> Work to be completed: Go to the line in the entries below that holds "The width and height of the screenshot is (391, 1568)." and repeat exactly from there through the line that holds "The image size is (400, 683).", inclusive.

> Information provided:
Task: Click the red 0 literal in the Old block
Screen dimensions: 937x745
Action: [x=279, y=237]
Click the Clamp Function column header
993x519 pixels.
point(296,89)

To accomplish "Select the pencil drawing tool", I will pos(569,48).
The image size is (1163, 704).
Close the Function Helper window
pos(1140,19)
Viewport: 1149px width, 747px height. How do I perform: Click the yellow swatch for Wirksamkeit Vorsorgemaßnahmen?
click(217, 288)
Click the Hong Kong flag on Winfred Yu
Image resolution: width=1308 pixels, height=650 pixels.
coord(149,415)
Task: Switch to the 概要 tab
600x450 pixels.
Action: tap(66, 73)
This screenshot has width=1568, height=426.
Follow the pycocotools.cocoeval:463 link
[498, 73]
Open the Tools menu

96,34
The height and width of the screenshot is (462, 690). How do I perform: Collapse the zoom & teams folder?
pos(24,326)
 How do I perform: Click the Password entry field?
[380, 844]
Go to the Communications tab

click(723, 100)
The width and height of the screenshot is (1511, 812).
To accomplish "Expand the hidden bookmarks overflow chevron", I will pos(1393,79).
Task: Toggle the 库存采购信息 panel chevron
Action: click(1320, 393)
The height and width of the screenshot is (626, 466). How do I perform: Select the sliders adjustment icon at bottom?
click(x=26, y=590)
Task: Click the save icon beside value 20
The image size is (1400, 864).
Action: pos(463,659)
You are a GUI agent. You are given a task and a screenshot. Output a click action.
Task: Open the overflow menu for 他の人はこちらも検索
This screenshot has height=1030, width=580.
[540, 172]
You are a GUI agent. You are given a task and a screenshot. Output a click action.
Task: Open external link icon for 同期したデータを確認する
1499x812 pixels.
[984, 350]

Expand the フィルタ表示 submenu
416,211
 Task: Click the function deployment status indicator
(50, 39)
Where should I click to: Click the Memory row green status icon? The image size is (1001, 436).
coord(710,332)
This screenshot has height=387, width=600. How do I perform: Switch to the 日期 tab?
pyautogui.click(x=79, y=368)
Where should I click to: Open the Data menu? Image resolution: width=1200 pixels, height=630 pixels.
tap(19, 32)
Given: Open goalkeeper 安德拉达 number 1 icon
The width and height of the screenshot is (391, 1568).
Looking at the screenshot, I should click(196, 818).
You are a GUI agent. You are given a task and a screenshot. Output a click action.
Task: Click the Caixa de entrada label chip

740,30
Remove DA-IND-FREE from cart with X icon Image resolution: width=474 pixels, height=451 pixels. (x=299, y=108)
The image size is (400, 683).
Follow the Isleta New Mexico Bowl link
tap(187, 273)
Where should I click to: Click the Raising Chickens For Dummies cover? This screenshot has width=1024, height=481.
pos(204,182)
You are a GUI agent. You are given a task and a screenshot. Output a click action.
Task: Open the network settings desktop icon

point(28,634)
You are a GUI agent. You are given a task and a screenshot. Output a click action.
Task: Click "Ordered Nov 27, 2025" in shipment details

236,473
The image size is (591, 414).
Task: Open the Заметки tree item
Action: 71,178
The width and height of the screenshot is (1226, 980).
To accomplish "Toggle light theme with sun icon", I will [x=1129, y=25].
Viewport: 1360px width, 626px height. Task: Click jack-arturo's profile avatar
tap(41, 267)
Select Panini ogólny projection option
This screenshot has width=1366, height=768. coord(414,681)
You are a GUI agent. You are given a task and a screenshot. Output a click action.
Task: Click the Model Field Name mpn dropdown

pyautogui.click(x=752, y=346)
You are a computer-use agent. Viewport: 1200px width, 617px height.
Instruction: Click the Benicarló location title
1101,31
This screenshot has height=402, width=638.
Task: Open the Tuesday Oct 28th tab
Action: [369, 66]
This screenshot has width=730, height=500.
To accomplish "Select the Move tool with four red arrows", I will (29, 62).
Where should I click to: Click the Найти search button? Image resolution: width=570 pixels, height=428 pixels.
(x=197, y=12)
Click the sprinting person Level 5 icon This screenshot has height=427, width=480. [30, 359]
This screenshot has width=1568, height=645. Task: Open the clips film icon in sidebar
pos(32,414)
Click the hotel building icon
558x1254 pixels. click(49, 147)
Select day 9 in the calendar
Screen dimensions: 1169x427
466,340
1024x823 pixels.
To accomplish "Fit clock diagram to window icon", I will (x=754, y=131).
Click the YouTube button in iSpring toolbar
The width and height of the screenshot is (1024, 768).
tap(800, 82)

> Result:
The width and height of the screenshot is (391, 1568).
Looking at the screenshot, I should click(196, 818).
You are a GUI agent. You are given a task and a screenshot. Output a click action.
Task: Click the Caixa de entrada label chip

740,30
Remove DA-IND-FREE from cart with X icon Image resolution: width=474 pixels, height=451 pixels. (x=299, y=108)
The image size is (400, 683).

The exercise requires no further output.